--- VORLIEGENDER TEXT ---
Im Dezember 2019 prognostizierte die International Air Transport Association (IATA) ein gutes Jahr 2020 mit einem Wachstum von 4%. Im März 2020 korrigierte sie ihre Prognose aufgrund von COVID-19 auf einen Rückgang von fast 40%. „Diesen Rückgang halten wir für realistisch. Für 2021/22 erwarten wir einen Nachholbedarf für Privatreisen, während Kürzungen bei Geschäftsreisen zu einer neuen Normalität von -10% bis -20% im Vergleich zur Vorkrise führen werden. Insgesamt gehen wir davon aus, dass erst 2024 oder 2025 wieder das Vorkrisenniveau erreicht wird“, fasst Kearney Partner Carsten Gerhardt die Prognose seines Teams zusammen. Die tatsächliche Entwicklung wird stark vom Verlauf der COVID-19-Pandemie und der wirtschaftlichen Entwicklung abhängen. Bei ihrem Szenario gehen die Experten davon aus, dass die Pandemie Anfang nächsten Jahres eingedämmt wird und die Grenzen geöffnet werden.
--- BEIGEFÜGTE AUFLISTUNG ---
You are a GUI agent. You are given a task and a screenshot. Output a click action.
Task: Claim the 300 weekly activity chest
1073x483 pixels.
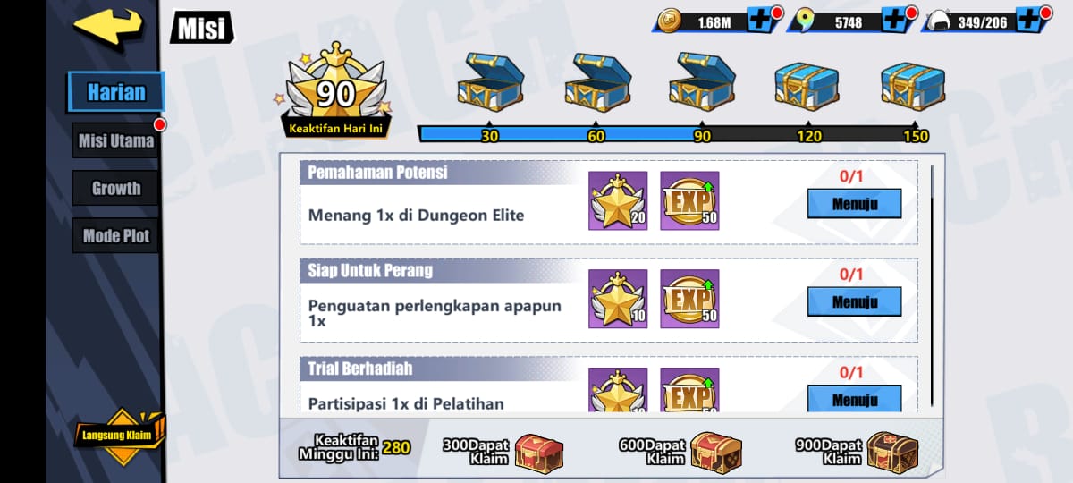pyautogui.click(x=538, y=451)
---
:: AUFTRAG 1 ::
Welchen Rückgang sagte die IATA laut dem Text zur Luftverkehrsprognose im März 2020 für das Jahr 2020 voraus?
:: AUFTRAG 2 ::
Schreiben Sie aus dem Text zur Luftverkehrsprognose alles ab „Im Dezember 2019“ bis hinunter zu „Grenzen geöffnet werden.“ wortgetreu ab.
:: AUFTRAG 3 ::
Führen Sie den Text zur Luftverkehrsprognose im Anschluss an seinen letzten Satz weiter.
Die Auflistung steht in keinem Zusammenhang mit dem Text.

:: ERGEBNIS 1 ::
Einen Rückgang von fast 40%.

:: ERGEBNIS 2 ::
Im Dezember 2019 prognostizierte die International Air Transport Association (IATA) ein gutes Jahr 2020 mit einem Wachstum von 4%. Im März 2020 korrigierte sie ihre Prognose aufgrund von COVID-19 auf einen Rückgang von fast 40%. „Diesen Rückgang halten wir für realistisch. Für 2021/22 erwarten wir einen Nachholbedarf für Privatreisen, während Kürzungen bei Geschäftsreisen zu einer neuen Normalität von -10% bis -20% im Vergleich zur Vorkrise führen werden. Insgesamt gehen wir davon aus, dass erst 2024 oder 2025 wieder das Vorkrisenniveau erreicht wird“, fasst Kearney Partner Carsten Gerhardt die Prognose seines Teams zusammen. Die tatsächliche Entwicklung wird stark vom Verlauf der COVID-19-Pandemie und der wirtschaftlichen Entwicklung abhängen. Bei ihrem Szenario gehen die Experten davon aus, dass die Pandemie Anfang nächsten Jahres eingedämmt wird und die Grenzen geöffnet werden.

:: ERGEBNIS 3 ::
Die Kearney Experten haben Gespräche und Befragungen mit Führungskräften und Kunden der Airline-Branche aus Deutschland, Großbritannien, den USA und Hongkong durchgeführt. Demzufolge bestehen keine Zweifel, dass sich nach der Krise Unternehmensrichtlinien, die berufliche Flugreisen betreffen, erheblich ändern werden. „Wir erwarten einen deutlichen Rückgang der Geschäftsnachfrage im Vergleich zum Vorkrisenniveau, der durch die strengere Reiserichtlinie der Unternehmen ausgelöst wird, um die Kosten zu senken und ihre Nachhaltigkeitsziele zu erreichen“, so Philipp Bensel, Co-Autor der Studie. Im privaten Reisebereich hingegen sei zu erwarten, dass einige Menschen nach wochenlanger Sperrung den Drang zu reisen verspüren. Es gebe viele Gründe Reiseentscheidungen in Zukunft bewusster zu treffen: 1. die eigene wirtschaftliche bzw. finanzielle Situation, 2. Gesundheits- und Sicherheitsbedenken, 3. die Nachhaltigkeitsdebatte rund um den globalen Klimaschutz und 4. wiederentdeckte Vorliebe für regionale Reiseziele.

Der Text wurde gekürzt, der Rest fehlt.